Eat/drink/exercise like you know you should! While researching The Blue Zones of Happiness, Dave Buettner and his team found that the world’s happiest people eat six or more servings of fruits and vegetables every day. So do not let yourself sit around loading up on carbs and non-perishable foods all day long!

Also, drink your water (half of your body weight in ounces is a good rule). And don’t forget to exercise! Is your gym closed? So is mine. Here are some workout apps you can download. Here are some YouTube channels you can watch. If you live in a place where you can go outside, then do! If you can’t go outside, then at least spend time in front of a window to get some sunlight!

Read: 3 Tips for Forming Good Habits

Step 5- Create a Workspace in Your Home

Classrooms are such a HUGE part of teaching! For Distance Learning, you still need a designate place for all your “teacher stuff.” This looks a little different for everyone: some teachers were able to go in their rooms and fill a wagon with everything they would need, while others never got the chance to get in their rooms. Maybe you were so bewildered on the day you were supposed to get your stuff, that you couldn’t even think clearly enough to grab anything meaningful. It. Is. Okay.

One of my favorite quotes is “Start where you are. Use what you have. Do what you can.” Your Distance Learning videos don’t have to to be fancy or influencer-quality productions. I love this example by @thehappyteacherspalette.

Could you temporarily clear out a closet? What about removing decorative items from a bookshelf for a while? Remember, this is only a temporary thing! We are doing what we can with what we have for as long as we need to.
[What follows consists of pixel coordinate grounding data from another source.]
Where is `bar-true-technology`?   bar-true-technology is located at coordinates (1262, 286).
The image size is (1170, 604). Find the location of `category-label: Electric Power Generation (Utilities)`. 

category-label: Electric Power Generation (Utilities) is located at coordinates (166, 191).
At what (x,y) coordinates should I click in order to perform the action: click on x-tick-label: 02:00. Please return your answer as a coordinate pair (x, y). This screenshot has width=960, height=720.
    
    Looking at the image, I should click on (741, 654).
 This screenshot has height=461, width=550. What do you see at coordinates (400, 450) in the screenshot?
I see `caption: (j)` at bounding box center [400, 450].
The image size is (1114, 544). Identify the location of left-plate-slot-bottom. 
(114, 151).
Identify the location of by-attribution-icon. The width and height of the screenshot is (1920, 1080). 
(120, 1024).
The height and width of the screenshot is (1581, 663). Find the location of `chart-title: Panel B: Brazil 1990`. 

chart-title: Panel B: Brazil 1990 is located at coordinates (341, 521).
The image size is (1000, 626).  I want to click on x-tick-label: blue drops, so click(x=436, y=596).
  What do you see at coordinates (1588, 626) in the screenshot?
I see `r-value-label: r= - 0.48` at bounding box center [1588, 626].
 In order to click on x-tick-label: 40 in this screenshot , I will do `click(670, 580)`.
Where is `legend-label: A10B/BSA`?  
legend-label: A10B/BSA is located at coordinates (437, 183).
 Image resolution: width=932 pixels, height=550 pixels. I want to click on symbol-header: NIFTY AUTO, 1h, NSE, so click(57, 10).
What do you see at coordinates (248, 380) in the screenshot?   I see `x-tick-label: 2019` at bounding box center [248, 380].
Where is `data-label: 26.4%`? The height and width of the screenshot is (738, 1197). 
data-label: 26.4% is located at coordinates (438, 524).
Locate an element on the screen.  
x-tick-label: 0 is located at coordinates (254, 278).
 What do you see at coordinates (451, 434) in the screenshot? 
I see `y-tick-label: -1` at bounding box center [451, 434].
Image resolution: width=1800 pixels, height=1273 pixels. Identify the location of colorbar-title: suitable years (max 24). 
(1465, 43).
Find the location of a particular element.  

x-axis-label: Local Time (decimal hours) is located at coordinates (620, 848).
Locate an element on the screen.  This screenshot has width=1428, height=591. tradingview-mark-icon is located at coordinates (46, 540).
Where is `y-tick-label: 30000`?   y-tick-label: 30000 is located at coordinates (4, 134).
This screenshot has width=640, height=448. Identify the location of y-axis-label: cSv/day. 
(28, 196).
You might also like: How to Feng Shui Your Workspace

Finally, it’s OK that you don’t have it all figured out- none of us do!

But we are teachers. We literally TEACH problem-solving skills for a living. We will get this done and get it done well. Remember, our kids are watching us now more than ever, and we have an incredible opportunity to help them learn by modeling growth mindset, positive attitudes, and adaptability.